#### [AIM OF THE TASK]
Copy out the rows below word for word, from the line with "Given: Tap the hashtag topic icon" up to and including the line with "click(447, 58)".

#### [ENTRIES SHOWN]
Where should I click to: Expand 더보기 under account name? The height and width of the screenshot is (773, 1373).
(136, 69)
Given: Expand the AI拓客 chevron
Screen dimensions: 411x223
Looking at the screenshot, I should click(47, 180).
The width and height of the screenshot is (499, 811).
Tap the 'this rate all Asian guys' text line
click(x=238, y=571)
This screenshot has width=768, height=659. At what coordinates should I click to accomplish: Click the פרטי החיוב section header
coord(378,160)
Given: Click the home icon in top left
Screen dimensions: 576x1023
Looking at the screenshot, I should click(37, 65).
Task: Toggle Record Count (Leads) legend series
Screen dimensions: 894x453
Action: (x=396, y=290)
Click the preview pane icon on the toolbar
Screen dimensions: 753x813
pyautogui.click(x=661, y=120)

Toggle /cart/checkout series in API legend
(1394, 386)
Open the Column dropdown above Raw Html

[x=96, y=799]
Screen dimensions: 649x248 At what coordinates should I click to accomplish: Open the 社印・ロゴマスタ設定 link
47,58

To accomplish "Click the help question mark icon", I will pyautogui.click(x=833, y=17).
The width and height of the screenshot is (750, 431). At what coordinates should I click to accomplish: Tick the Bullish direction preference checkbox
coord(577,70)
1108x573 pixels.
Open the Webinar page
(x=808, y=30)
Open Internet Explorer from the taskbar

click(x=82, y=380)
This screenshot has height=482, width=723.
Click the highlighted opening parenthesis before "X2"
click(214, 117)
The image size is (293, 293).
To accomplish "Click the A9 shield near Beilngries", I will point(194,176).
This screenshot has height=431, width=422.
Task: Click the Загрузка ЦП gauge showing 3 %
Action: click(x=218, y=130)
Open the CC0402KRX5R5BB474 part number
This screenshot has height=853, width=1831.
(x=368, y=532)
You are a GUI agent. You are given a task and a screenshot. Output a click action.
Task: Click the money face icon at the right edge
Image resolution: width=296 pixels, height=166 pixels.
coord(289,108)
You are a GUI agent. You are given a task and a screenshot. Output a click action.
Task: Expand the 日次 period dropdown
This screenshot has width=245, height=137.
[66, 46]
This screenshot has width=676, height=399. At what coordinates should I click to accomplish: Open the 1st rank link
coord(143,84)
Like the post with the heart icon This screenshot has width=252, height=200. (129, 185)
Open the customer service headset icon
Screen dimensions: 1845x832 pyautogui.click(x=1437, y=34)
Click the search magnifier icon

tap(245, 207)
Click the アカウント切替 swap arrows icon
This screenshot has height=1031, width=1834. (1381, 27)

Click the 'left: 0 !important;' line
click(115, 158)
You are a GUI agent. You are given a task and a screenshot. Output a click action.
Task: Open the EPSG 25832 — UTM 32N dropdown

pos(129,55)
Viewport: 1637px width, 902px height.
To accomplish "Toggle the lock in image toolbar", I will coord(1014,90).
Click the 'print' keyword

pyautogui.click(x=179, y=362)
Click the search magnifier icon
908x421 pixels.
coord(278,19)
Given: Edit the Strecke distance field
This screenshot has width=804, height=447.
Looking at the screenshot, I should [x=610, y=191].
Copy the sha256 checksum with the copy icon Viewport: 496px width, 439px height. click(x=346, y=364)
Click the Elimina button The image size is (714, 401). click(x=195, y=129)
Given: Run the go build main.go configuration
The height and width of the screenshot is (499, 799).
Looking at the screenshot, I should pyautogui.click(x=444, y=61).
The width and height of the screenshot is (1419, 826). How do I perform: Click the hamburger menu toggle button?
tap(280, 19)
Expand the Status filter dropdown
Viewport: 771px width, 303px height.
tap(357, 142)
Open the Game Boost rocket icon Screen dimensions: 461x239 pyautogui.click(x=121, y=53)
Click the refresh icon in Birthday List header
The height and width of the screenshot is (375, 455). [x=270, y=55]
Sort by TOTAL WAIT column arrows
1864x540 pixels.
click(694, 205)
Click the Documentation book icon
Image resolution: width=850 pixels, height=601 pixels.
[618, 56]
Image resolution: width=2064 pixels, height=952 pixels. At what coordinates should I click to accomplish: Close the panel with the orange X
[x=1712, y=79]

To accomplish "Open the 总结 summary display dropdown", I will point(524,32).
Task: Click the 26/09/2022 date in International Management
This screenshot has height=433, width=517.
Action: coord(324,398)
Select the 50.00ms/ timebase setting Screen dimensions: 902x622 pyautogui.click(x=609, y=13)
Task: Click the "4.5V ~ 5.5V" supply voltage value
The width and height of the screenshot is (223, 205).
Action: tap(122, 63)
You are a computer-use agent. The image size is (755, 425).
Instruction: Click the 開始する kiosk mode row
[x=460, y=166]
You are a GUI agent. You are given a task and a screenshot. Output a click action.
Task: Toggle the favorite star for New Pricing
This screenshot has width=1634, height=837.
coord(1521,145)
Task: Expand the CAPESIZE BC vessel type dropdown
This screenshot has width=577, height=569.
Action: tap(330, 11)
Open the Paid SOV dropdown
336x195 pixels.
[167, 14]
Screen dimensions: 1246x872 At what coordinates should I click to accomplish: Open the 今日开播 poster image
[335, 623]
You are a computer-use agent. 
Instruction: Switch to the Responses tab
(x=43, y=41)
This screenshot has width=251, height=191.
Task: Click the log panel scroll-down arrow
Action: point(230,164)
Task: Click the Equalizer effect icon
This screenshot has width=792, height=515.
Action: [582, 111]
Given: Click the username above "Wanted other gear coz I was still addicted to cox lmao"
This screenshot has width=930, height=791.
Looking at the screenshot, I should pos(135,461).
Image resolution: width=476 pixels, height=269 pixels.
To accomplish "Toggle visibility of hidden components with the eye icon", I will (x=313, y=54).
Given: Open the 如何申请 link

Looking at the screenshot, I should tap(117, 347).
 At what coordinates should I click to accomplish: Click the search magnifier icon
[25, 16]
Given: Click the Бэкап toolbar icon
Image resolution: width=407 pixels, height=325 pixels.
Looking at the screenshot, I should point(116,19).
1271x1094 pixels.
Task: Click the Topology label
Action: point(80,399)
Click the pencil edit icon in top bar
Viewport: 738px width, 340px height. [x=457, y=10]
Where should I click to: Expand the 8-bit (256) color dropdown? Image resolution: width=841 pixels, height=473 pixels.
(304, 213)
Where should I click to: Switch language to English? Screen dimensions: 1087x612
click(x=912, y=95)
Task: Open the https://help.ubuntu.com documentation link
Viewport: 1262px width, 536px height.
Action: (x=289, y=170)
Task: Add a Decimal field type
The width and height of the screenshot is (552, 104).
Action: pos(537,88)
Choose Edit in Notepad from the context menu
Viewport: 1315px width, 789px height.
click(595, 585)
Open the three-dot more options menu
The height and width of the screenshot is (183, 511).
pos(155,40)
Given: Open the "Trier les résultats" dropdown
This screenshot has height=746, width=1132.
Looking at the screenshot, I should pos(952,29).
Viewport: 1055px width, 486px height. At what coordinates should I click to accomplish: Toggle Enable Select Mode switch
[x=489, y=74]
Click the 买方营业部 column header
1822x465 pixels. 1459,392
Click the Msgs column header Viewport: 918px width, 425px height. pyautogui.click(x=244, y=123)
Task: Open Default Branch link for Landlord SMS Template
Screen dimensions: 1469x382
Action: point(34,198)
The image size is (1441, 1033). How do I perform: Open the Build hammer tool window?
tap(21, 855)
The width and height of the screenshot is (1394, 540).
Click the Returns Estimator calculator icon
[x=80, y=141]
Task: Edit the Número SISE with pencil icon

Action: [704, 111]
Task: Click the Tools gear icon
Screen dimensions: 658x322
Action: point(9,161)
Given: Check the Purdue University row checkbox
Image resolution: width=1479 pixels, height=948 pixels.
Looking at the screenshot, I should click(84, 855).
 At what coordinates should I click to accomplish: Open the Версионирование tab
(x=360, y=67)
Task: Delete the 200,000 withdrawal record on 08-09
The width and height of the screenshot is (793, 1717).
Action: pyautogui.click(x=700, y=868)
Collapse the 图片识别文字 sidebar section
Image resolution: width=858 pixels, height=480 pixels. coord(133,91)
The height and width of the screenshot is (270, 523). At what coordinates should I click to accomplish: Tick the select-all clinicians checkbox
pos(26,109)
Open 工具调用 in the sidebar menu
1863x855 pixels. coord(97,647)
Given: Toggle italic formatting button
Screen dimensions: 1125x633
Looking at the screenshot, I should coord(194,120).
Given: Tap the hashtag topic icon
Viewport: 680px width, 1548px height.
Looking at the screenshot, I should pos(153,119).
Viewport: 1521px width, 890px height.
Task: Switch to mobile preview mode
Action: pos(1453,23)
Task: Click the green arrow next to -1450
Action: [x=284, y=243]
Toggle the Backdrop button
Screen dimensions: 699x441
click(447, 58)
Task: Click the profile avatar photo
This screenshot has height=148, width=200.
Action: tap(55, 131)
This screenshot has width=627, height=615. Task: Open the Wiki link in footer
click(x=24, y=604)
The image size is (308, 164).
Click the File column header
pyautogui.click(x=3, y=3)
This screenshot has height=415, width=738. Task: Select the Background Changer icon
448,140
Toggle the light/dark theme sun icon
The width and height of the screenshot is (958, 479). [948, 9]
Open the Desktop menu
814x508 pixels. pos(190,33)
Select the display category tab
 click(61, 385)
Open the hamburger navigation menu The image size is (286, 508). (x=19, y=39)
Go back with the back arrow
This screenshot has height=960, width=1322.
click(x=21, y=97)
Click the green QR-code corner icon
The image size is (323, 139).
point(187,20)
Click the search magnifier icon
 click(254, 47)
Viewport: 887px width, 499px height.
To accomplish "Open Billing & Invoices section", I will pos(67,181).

#### [TASK OUTPUT]
Given: Tap the hashtag topic icon
Viewport: 680px width, 1548px height.
Looking at the screenshot, I should pos(153,119).
Viewport: 1521px width, 890px height.
Task: Switch to mobile preview mode
Action: pos(1453,23)
Task: Click the green arrow next to -1450
Action: [x=284, y=243]
Toggle the Backdrop button
Screen dimensions: 699x441
click(447, 58)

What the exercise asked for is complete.